Extrait du texte =>
========
Si donc populariser les savoirs permet suppose de les rendre disponibles et attractifs, une telle approche pâtit cependant de plusieurs ambivalences. Cantonner la popularisation des savoirs à leur pure et simple mise à disposition réduirait d’abord leur circulation à une transmission verticale et univoque, excluant toute participation collective ou toute concertation relative aux directions prises par la recherche et la production des savoirs en société. Depuis les Lumières tardives au moins, c’est contre une telle conception que s’élèvent les voix inquiètes d’une confiscation des savoirs aux mains des seuls professionnels patentés. Pensons au vaste mouvement anti-académique à la fin du xviiie siècle ou à la fronde républicaine d’un savant comme François-Vincent Raspail au milieu du xixe siècle (Bensaude-Vincent, 2017). Le mythe du fossé grandissant entre les savoirs institués et l’opinion publique a été battu en brèche pour aboutir à une réelle prise en compte des publics, non pas réceptacles inertes, mais récepteurs actifs et parties prenantes des processus de transmission. Mieux, il a été établi que « ‘‘la science pour tous’’ fait partie intégrante du processus d’objectivation et d’universalisation des énoncés scientifiques. » (Bensaude-Vincent, 2003, 164) Si la critique d’une alliance savoir/pouvoir a été particulièrement saillante dans les débats des années 1970 sur les sciences et les techniques, où elle a cristallisé dans la revendication utopique de « la science au peuple » (Quet, 2013 ; Debailly, 2015), les SHS ne sont pas restées étrangères à ces remises en cause. Ainsi, en histoire de la philosophie ou dans les études littéraires, le constat de nombreux trous dans la raquette des savoirs officiels conduit à une reconfiguration parfois tumultueuse des canons disciplinaires. La question de populariser les savoirs renvoie donc, autant sinon plus qu’à leur mise à disposition, à l’exigence participative et à ses conséquences sur la production des savoirs en question.
========
Enregistrements stockés =>

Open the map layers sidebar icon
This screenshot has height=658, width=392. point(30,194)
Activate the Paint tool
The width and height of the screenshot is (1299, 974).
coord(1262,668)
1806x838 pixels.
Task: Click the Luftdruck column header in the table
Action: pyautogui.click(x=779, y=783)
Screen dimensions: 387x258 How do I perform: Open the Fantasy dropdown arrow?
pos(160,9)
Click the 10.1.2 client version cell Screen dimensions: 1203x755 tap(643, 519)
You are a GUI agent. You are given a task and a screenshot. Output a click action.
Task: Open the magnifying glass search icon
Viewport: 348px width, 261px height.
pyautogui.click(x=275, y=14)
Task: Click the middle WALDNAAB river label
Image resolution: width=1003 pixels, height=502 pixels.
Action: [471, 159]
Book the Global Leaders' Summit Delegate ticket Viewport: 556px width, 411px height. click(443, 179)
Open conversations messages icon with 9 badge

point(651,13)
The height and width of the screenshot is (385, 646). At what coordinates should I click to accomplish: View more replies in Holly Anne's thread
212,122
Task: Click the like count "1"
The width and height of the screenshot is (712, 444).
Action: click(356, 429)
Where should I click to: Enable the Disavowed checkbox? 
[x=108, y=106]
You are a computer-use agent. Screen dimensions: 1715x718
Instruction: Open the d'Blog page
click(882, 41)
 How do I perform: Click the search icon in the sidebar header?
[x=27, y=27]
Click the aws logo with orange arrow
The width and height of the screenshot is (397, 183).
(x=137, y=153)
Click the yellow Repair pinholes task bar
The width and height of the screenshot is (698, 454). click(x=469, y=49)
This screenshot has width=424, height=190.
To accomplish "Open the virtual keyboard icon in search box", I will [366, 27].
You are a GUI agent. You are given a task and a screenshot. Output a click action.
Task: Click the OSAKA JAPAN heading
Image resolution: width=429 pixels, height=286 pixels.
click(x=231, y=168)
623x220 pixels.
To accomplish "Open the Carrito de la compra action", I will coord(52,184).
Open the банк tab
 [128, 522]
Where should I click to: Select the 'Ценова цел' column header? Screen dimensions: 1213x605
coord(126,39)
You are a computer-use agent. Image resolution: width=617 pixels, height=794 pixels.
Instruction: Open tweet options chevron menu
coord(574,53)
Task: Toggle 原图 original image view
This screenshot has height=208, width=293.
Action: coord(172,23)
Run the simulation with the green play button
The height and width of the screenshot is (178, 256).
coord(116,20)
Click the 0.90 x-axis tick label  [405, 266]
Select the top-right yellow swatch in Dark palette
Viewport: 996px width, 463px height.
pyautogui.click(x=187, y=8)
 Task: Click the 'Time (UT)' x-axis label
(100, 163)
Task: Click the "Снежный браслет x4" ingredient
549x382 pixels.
========
Consigne =>
Pour chacune des affirmations suivantes, dites par oui ou par non si elle concorde avec l'extrait sur la popularisation des savoirs, puis citez mot pour mot les termes qui tranchent. (a) François-Vincent Raspail y est présenté comme un savant du milieu du xixe siècle. (b) Les publics y sont décrits comme des réceptacles inertes. (c) Les SHS y sont dites restées étrangères aux remises en cause de l'alliance savoir/pouvoir.

Réponse attendue =>
(a) Oui : « la fronde républicaine d’un savant comme François-Vincent Raspail au milieu du xixe siècle ».
(b) Non : « non pas réceptacles inertes, mais récepteurs actifs et parties prenantes des processus de transmission ».
(c) Non : « les SHS ne sont pas restées étrangères à ces remises en cause ».